◆ **ARBEITSAUFTRAG**:
Kürzen Sie im Textauszug unten den Absatz, der mit „In Deutschland waren Angestellte“ beginnt, und behalten Sie dabei die wichtigsten Fakten bei.

◆ **AUSGEWÄHLTER TEXT**:
━━━

In Deutschland waren Angestellte traditionell besser gestellt als Arbeiter, die sich daher wie Menschen zweiter Klasse behandelt fühlten. Angesichts des kärglichen Lohns waren Überstunden ganz normal, so dass die Arbeitswoche vieler Familienväter bis zu siebzig Stunden umfasste. Erkrankungen waren in ihrem Lebensentwurf allerdings nicht vorgesehen, denn dann gab es nur noch einen Bruchteil des Lohns; also schleppten sie sich notgedrungen auch dann an ihren Arbeitsplatz, wenn sie eigentlich ins Bett gehörten. Das wollten der Deutsche Gewerkschaftsbund und die SPD 1955 ändern; ein entsprechender Gesetzentwurf scheiterte jedoch im Bundestag.

Im Jahr drauf kam es dann zu einem 114 Tage dauernden und somit längsten Arbeitskampf in der Geschichte der Bundesrepublik, in dessen Verlauf schließlich 34.000 Arbeiter in den Werften und Fabriken Schleswig-Holsteins streikten. Von diesem vergessenen Kapitel des Wirtschaftswunders handelt das Dokudrama "Die Mutigen 56". Im Mittelpunkt steht eine vierköpfige Kieler Familie. Alfred Freese (David Bredin) arbeitet in der Howaldtswerft. Als er, von einer Lungenentzündung geschwächt, zusammenbricht, fragt sich seine Frau Emma (Anna Schimrigk), wie sie die beiden Töchter satt kriegen soll. Der Wunsch der älteren, weiter zur Schule gehen zu dürfen, um anschließend eine Ausbildung beginnen zu können, kommt ohnehin nicht in frage. Mehr als Hauswirtschaft brauchten Mädchen nicht zu beherrschen, sie würden ja ohnehin demnächst heiraten. 

Die Spielhandlung wird regelmäßig durch die Erzählungen Beteiligter unterbrochen, viele von ihnen mittlerweile in ihren Achtzigern, aber immer noch so angriffslustig wie damals, wenn sie sich über die Hinhaltetaktik der Fabrik- und Werftbesitzer empören. Die Arbeitgeberseite wird unter anderem durch den von Max Herbrechter als hartleibigen Unternehmer alter Schule angelegten Inhaber der Howaldtswerft repräsentiert; unterstützt wird er von Peter Lohmeyer. Das Schicksal der Arbeiter ist den Kapitalisten völlig gleichgültig, für das Ansinnen der als "Terroristen" diffamierten Streikenden haben sie nur Verachtung übrig: "Diese Proleten beißen die Hand, die sie füttert." Würden sie die Forderungen der Arbeiter erfüllen, bräuchten sie die Tore zu Wochenbeginn gar nicht erst öffnen: "sonntags besoffen, montags blau". Auch die führenden Köpfe der Gewerkschaft sind prägnant besetzt, allen voran mit Ronald Kukulies als Hein Wadle, der als Kommunist sieben Jahre im Konzentrationslager war.

━━━

◆ **ARBEITSMATERIAL**:

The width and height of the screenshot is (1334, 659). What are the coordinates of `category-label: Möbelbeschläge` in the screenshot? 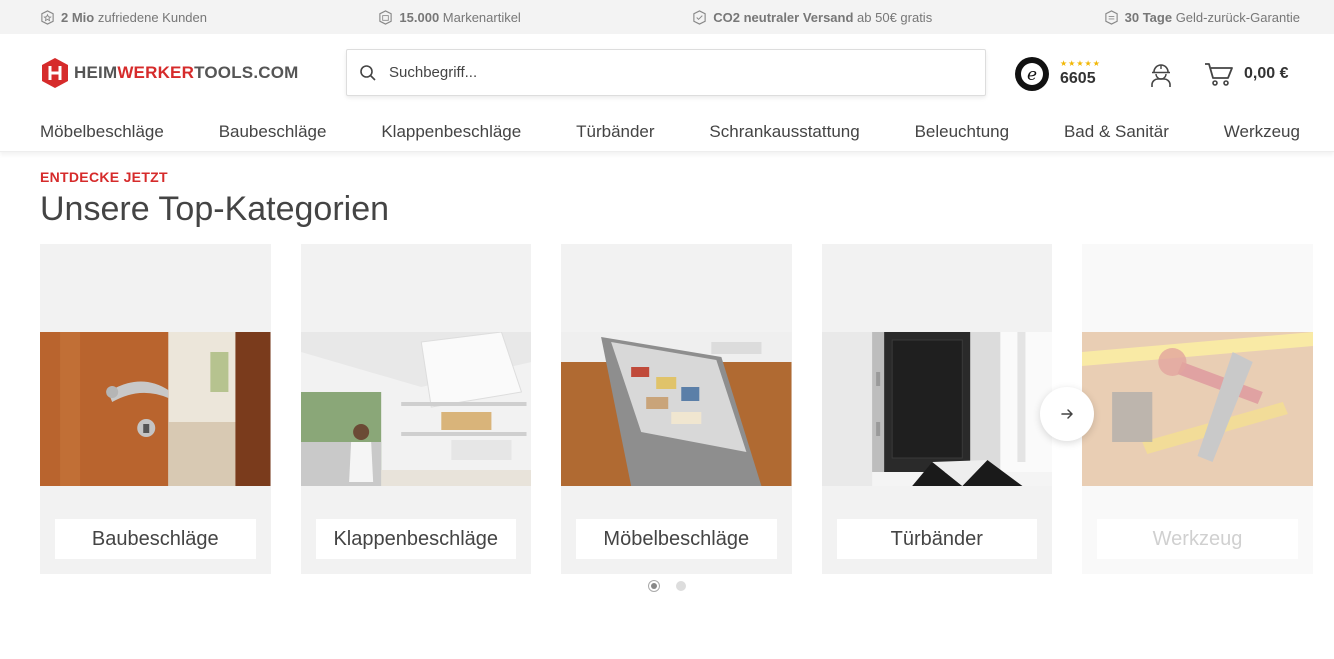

━━━

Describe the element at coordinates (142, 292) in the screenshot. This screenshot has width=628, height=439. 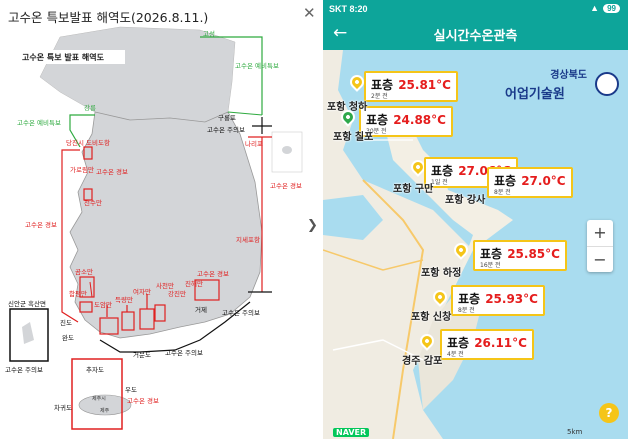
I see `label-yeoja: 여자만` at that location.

━━━

◆ **LÖSUNG**:
In Deutschland waren Arbeiter traditionell schlechter gestellt als Angestellte und fühlten sich als Menschen zweiter Klasse. Wegen des geringen Lohns machten viele Familienväter Überstunden und arbeiteten bis zu siebzig Stunden pro Woche. Bei Krankheit bekamen sie nur einen Bruchteil des Lohns und gingen deshalb auch krank zur Arbeit. Der Deutsche Gewerkschaftsbund und die SPD wollten das 1955 ändern, doch ihr Gesetzentwurf scheiterte im Bundestag.